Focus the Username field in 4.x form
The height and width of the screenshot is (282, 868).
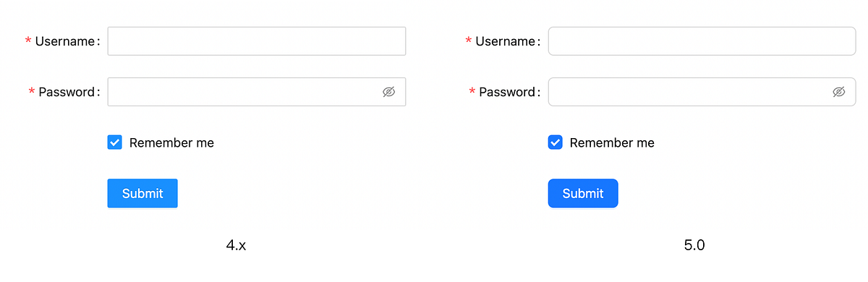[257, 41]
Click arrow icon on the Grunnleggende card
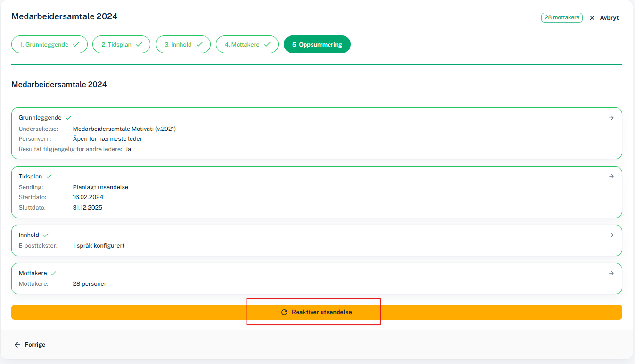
+++++
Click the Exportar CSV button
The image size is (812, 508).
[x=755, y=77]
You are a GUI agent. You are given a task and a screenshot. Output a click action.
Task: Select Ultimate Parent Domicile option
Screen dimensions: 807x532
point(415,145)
+++++
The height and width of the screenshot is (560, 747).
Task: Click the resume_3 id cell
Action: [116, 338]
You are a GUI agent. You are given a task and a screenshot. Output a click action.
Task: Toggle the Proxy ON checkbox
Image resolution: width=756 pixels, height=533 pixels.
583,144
+++++
• DIRECTIONS FOR THIS TASK
Beginning with the line holding "The height and width of the screenshot is (282, 868)." in the material above, restate word for word each line through the line holding "Click arrow icon on the Grunnleggende card", and exclude pictures.

• SOLUTION FOR THIS TASK
The height and width of the screenshot is (282, 868).
[257, 41]
Click arrow icon on the Grunnleggende card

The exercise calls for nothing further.